O homem tornou-se um grande egoísta e a sua consciência mandava-lhe trabalhar só ao serviço dos seus próprios interesses e lucros.
A este homem calculista e ganancioso contrapuseram os escritores o homem que, além dos lucros, se apercebe e considera os meios e fins sociais de benefício para todos.
Assim, o homem corporativo, de consciência corporativa, seria um cooperador sociável, um colaborador nato, com iniciativas que não chocam o interesse geral, antes se ajustam ao bem comum, dotado de uma consciência aperfeiçoada, que lhe permitiria distinguir o sentido corporativo e o interesse geral.
A economia passaria a ter um carácter normativo e moral e este estado de espírito não podia deixar de influir na própria marcha política.
A consciência corporativa levava a escolher, a calcular por forma não egoísta, a trabalhar e a colaborar socialmente - com a affectío societatis.
Destas consciências corporativas resultaria convivência, melhoria geral, mais perfeita compreensão.
E, logicamente, nos preços, nos lucros, nos custos, na usura e nos réditos resultariam proporções e aspectos que se afastavam dos quadros tradicionais de pensamento.
A teorização de Gino Árias foi impugnada por alguns e abraçada calorosamente por outros.
Ela conserva o seu esplêndido significado.
A edificação do Estado corporativo tem de começar pelo homem, fazer dele menos egoísta e menos ansioso de lucratividade. Embora o homem se possa dizer o mesmo e não variar excessivamente a sua psicologia de quadra para quadra, a verdade é que ele regista e escolhe os fins dispõe dos meios, promove as aplicações.
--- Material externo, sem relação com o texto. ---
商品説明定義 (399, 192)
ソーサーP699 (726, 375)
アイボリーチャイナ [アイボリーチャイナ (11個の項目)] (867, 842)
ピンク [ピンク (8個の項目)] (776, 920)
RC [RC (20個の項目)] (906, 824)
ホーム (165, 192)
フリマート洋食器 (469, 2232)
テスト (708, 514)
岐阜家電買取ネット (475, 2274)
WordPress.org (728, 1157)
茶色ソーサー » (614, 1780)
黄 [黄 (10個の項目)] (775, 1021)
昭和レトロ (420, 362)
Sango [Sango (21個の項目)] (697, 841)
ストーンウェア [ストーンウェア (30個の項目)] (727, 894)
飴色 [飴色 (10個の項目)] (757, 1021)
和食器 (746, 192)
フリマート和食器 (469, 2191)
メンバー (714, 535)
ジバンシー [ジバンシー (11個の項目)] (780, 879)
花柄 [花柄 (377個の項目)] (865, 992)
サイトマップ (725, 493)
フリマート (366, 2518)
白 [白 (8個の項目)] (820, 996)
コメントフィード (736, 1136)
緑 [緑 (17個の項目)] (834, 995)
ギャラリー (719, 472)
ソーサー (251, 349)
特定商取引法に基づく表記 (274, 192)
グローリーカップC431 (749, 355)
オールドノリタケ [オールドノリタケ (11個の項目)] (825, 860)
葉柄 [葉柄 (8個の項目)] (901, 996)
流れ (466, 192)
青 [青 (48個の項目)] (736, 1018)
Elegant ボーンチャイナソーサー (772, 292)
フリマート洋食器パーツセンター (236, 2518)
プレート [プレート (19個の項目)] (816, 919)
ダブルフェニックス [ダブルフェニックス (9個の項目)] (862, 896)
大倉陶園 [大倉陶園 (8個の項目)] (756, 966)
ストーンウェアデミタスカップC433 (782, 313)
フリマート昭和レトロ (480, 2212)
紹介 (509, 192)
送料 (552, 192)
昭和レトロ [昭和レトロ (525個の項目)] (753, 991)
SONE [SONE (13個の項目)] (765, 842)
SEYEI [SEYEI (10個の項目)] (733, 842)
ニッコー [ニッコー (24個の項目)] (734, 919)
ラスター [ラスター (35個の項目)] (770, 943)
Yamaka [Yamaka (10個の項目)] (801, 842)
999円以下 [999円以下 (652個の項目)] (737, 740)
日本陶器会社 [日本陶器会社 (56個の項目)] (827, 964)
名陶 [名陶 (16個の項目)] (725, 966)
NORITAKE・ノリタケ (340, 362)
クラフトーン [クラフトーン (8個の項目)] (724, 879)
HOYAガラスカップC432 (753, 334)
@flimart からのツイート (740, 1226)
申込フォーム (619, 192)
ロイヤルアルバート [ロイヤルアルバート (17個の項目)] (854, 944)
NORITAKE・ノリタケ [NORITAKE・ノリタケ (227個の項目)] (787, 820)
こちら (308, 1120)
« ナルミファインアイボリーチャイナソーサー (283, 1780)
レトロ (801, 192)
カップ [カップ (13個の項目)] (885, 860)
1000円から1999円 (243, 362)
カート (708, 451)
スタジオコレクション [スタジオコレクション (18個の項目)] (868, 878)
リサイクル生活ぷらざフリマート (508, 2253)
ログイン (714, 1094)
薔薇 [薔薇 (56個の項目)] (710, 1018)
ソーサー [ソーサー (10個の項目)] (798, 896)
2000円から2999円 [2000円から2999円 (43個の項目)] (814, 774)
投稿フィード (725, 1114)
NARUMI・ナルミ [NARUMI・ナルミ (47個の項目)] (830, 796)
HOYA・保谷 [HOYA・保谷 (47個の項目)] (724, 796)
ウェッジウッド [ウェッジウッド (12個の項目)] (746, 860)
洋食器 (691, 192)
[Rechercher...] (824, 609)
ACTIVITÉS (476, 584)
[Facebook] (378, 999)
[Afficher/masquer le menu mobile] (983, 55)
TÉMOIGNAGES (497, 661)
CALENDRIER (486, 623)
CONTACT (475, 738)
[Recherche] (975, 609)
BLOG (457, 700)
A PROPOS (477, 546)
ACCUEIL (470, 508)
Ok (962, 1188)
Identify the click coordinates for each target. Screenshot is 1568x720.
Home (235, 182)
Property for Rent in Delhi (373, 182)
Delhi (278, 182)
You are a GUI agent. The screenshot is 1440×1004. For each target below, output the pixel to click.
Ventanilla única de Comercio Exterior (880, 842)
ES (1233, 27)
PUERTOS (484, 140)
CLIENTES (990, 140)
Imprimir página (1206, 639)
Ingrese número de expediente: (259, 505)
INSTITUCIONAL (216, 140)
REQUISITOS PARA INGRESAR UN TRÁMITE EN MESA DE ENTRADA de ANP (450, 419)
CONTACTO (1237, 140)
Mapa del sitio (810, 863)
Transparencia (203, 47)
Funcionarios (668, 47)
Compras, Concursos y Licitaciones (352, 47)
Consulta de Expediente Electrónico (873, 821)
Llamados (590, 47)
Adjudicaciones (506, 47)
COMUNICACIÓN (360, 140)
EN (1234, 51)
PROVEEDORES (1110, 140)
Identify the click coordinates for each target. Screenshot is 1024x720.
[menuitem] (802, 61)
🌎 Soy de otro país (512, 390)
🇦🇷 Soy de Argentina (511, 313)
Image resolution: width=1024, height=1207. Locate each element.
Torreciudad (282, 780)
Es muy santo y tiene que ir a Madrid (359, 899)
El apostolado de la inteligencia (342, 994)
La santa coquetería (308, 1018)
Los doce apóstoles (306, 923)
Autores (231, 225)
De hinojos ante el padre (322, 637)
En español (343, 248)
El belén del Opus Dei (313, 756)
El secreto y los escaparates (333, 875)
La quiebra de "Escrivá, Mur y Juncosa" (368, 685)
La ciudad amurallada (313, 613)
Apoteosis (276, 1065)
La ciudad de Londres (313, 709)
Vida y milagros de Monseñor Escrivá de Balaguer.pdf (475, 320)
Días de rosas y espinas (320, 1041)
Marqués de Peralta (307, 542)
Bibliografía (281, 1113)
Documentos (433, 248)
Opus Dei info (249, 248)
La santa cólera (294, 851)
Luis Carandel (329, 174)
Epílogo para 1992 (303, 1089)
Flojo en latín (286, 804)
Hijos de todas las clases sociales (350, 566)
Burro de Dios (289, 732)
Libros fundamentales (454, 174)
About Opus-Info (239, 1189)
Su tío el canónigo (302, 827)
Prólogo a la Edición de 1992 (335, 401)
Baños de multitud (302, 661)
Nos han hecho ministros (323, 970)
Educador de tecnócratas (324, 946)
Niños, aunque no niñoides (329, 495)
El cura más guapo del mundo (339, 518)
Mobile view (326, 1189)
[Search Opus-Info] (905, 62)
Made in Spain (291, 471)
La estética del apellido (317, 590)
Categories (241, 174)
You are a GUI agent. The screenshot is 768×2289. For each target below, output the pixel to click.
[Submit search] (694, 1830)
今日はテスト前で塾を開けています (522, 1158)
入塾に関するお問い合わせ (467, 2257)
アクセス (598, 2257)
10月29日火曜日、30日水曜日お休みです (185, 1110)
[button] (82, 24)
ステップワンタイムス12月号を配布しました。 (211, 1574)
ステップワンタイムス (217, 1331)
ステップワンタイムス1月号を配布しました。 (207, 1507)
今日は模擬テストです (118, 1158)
A civilização torna os homens mais materialmente apegados à vida, menos isentos, mais distantes do sacrifício, mas uma economia humana e espiritual, uma economia corporativa atenta por igual ao desenvolvimento da personalidade e à realização do bem comum, conduzirá a um sistema de pensar e viver diferente do enriquecimento tradicional.

Lembremo-nos de que o homem das fragas do Douro, com a sua medíocre lavoura, recolhe três ou quatro sementes que não pagam o seu esforço, e, a despeito disso, o trabalho não pára. Se defendermos o enriquecimento livre e sem peias, nem compreenderemos traços como estos de economia humana e menos ainda se darão os passos para a formação do homem corporativo - uma consciência !
Toda a teoria do corporativismo deve ser depurada, melhorada e reconstruída. O pensamento de S. Ex.a o Sr. Presidente do Conselho tem de ser convenientemente desenvolvido e interpretado.
Na equação pessoa humana- corporação- Estado Novo não cabe tudo, mas também não deve faltar o essencial.
Não podemos desprezar ou permanecer surdos aos ensinamentos dos mestres europeus. Temos de estar atentos às suas críticas. A hora das múltiplas florescências e das sistemáticas apologéticas passou.
Há ainda que estudar, rever e construir, mas no sentido da nitidez e da simplicidade, por ser essa a linguagem dos políticos que querem que os entendam e a das multidões, que hão-de ser dirigidas com princípios claros.
Tem-se misturado corporativismo com neomarginalismo.